PROBLEM »
Search the material for the word "Task" and copy every line in which it occurs.

DATA RECORDS »
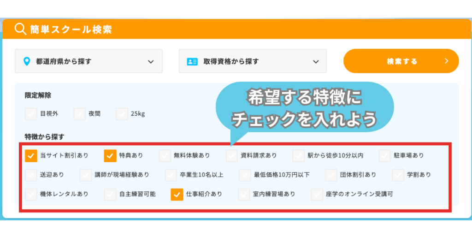Click the chevron of the prefecture selector
The width and height of the screenshot is (472, 248).
[x=151, y=61]
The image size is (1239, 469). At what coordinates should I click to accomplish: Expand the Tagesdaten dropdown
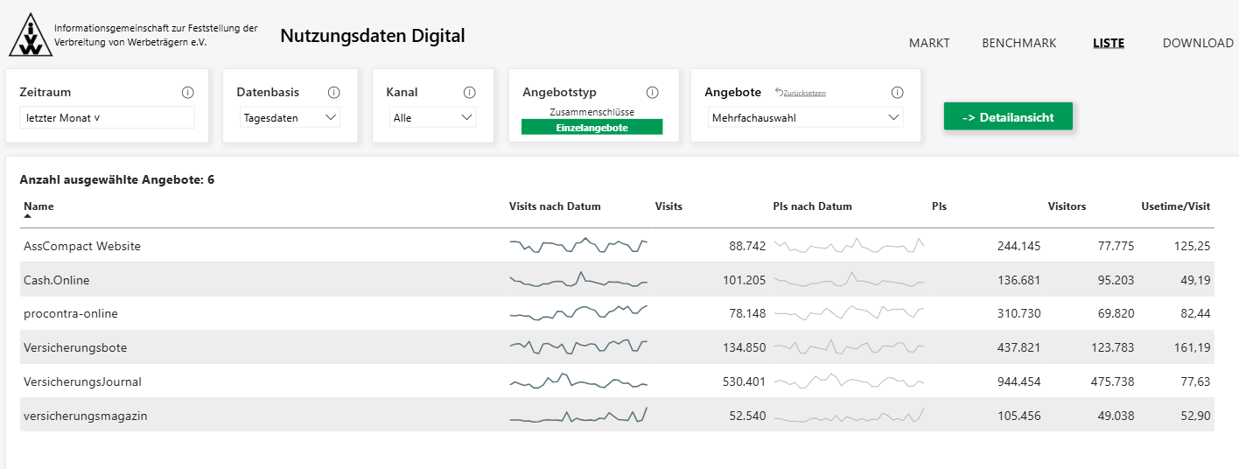coord(290,117)
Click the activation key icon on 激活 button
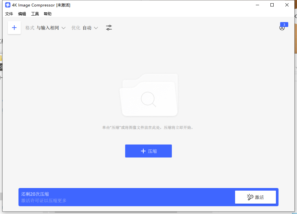The width and height of the screenshot is (297, 214). tap(250, 197)
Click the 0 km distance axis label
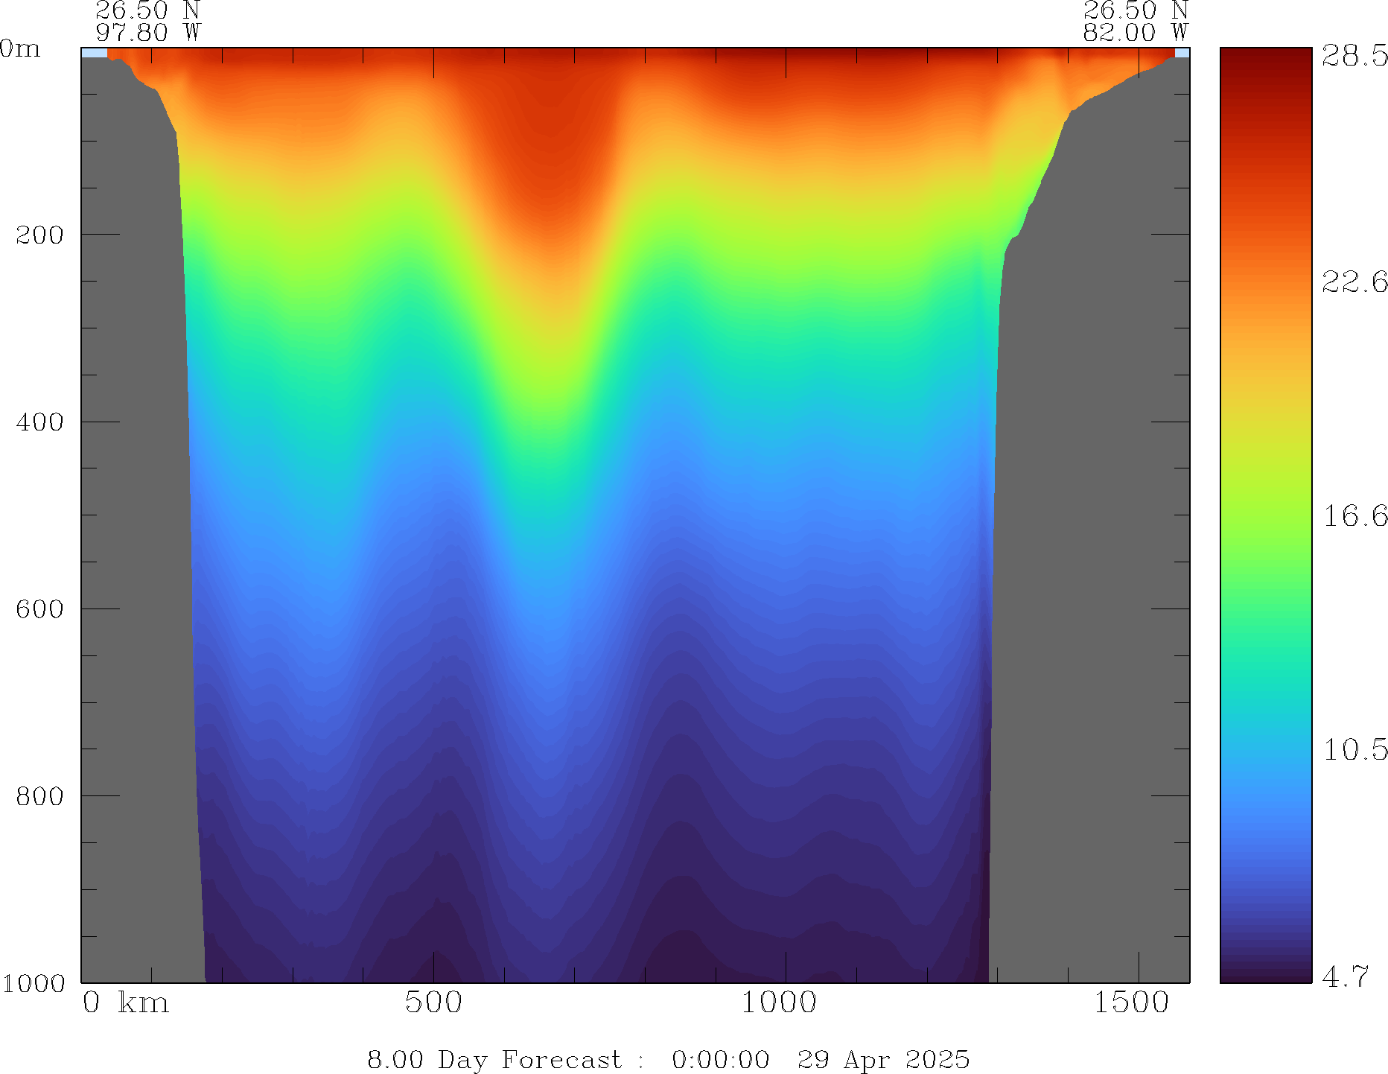1388x1074 pixels. [x=125, y=1003]
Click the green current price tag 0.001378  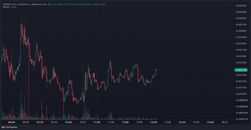(x=241, y=70)
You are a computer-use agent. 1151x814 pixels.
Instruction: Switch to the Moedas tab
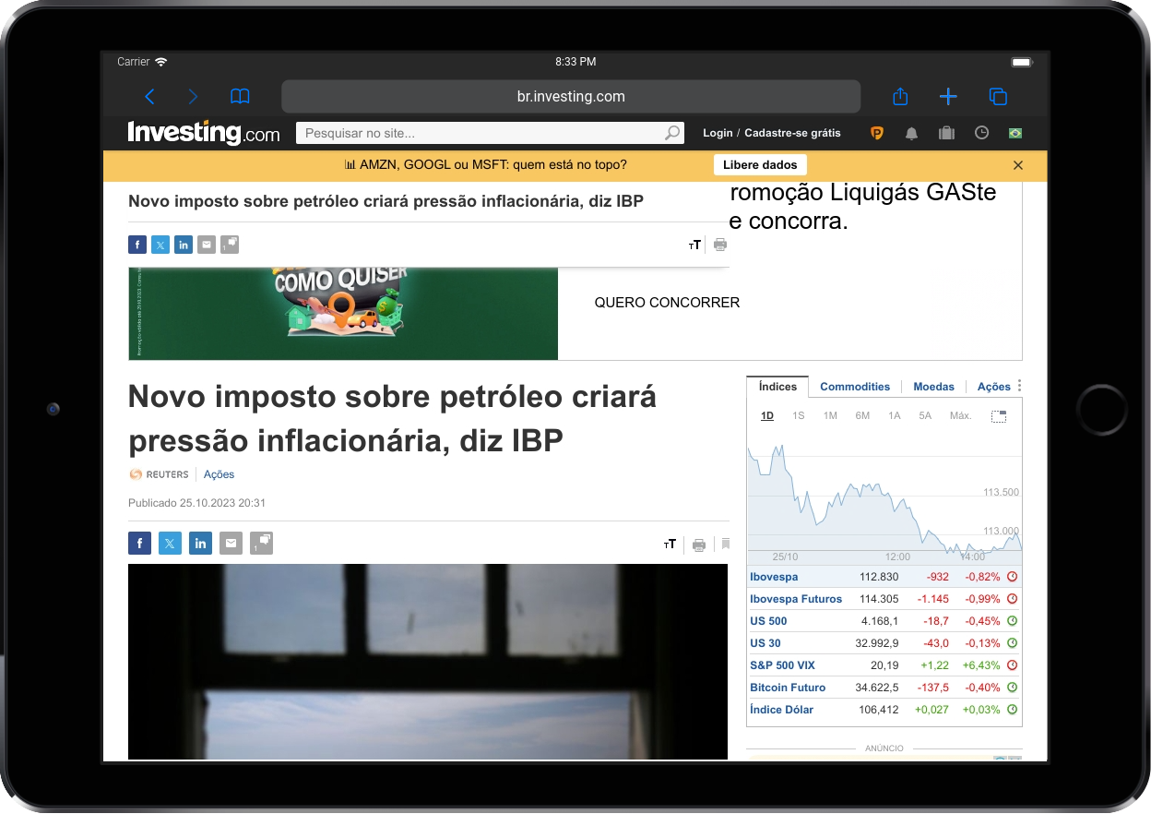[933, 387]
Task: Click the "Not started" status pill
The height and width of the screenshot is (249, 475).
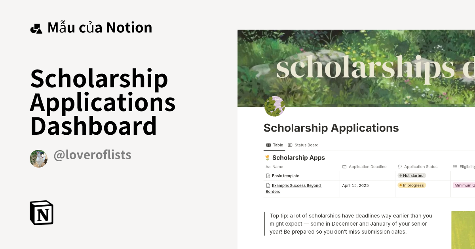Action: pos(411,175)
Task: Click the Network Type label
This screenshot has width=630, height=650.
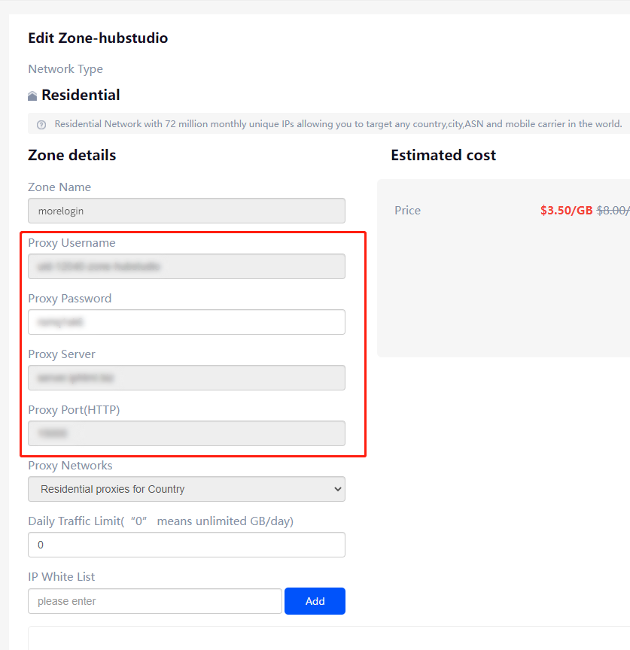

RESPONSE TO THE EXERCISE »
Task: Click the "Not started" status pill
Task: Click the Network Type label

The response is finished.